#### GIVEN RECORDS
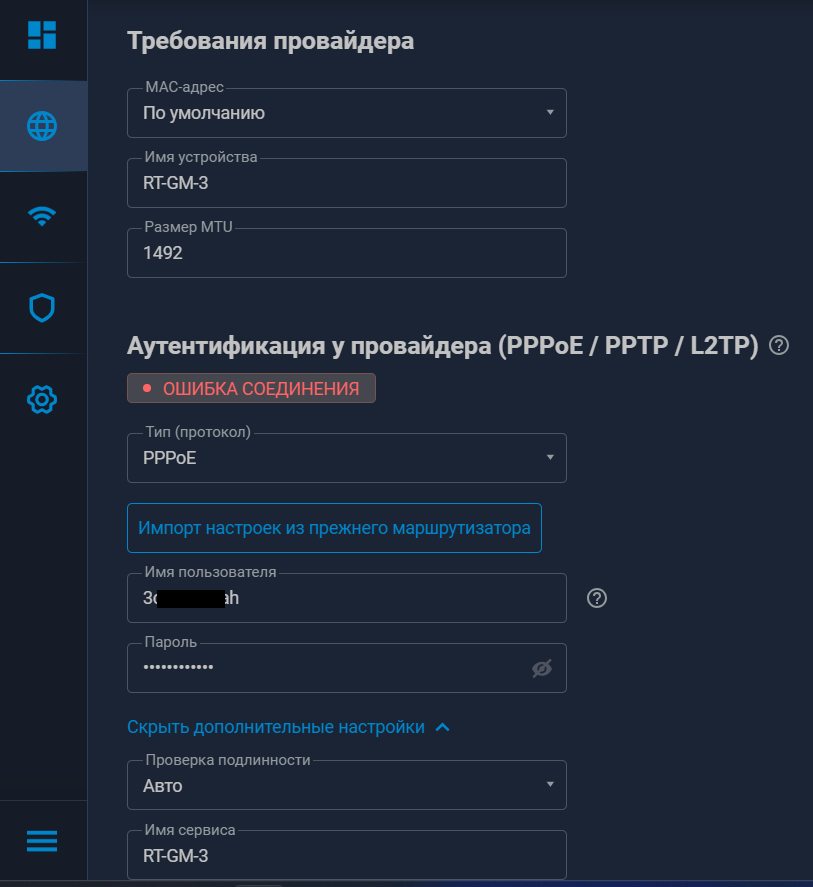Toggle password visibility eye icon
813x887 pixels.
tap(542, 668)
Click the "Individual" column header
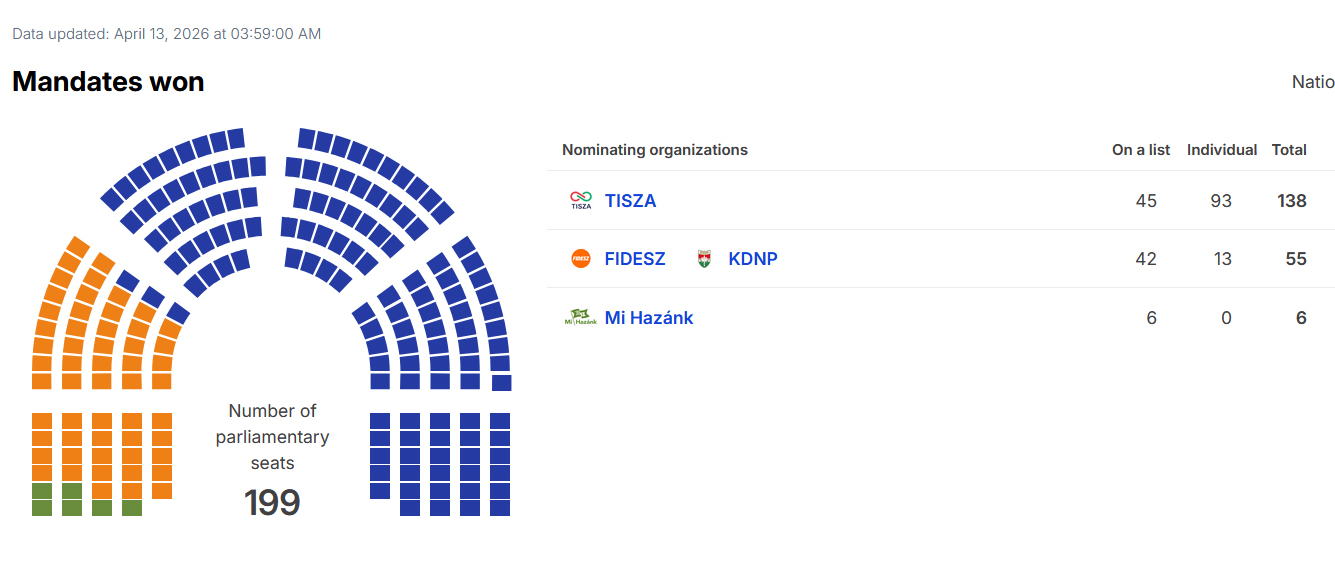This screenshot has height=561, width=1335. (1222, 150)
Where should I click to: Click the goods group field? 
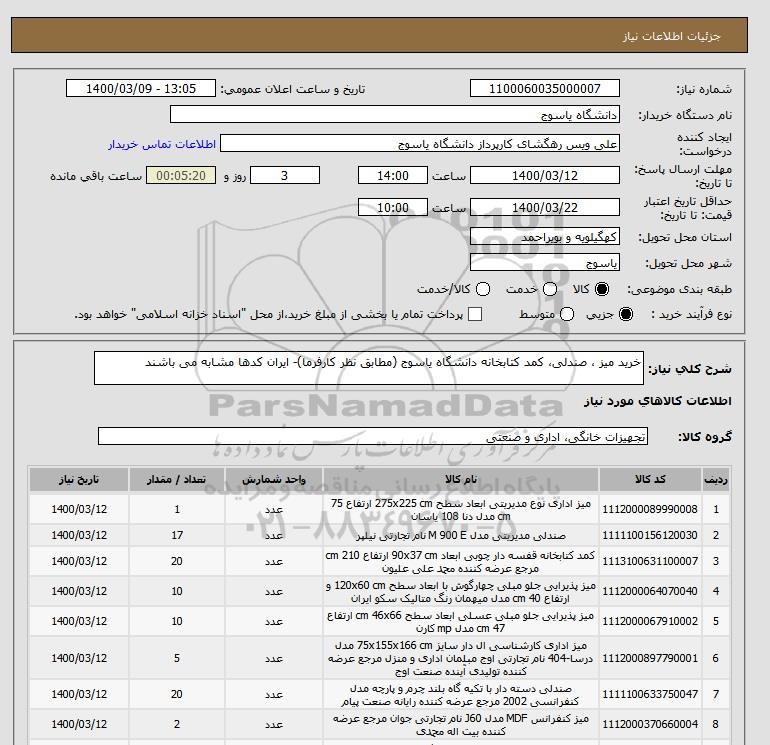click(x=373, y=436)

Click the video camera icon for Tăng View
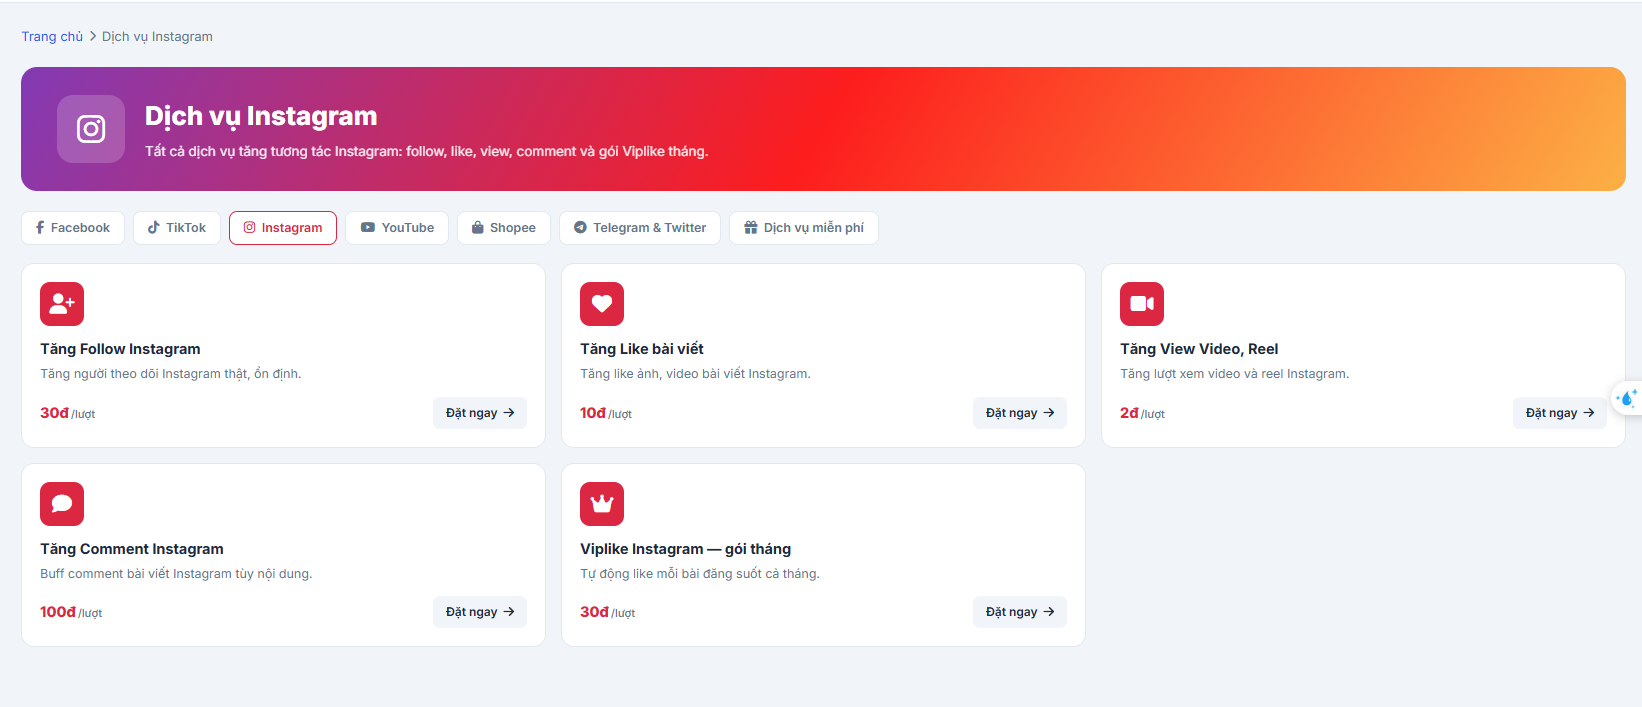tap(1142, 304)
########
__PROMPT__. With the pictures left out, copy exactly the lines from the line holding "Where should I" through the final line of the records, including both.

__SOLUTION TO THE EXERCISE__.
Where should I click to: Click the goods group field? 
click(x=373, y=436)

Click the video camera icon for Tăng View
tap(1142, 304)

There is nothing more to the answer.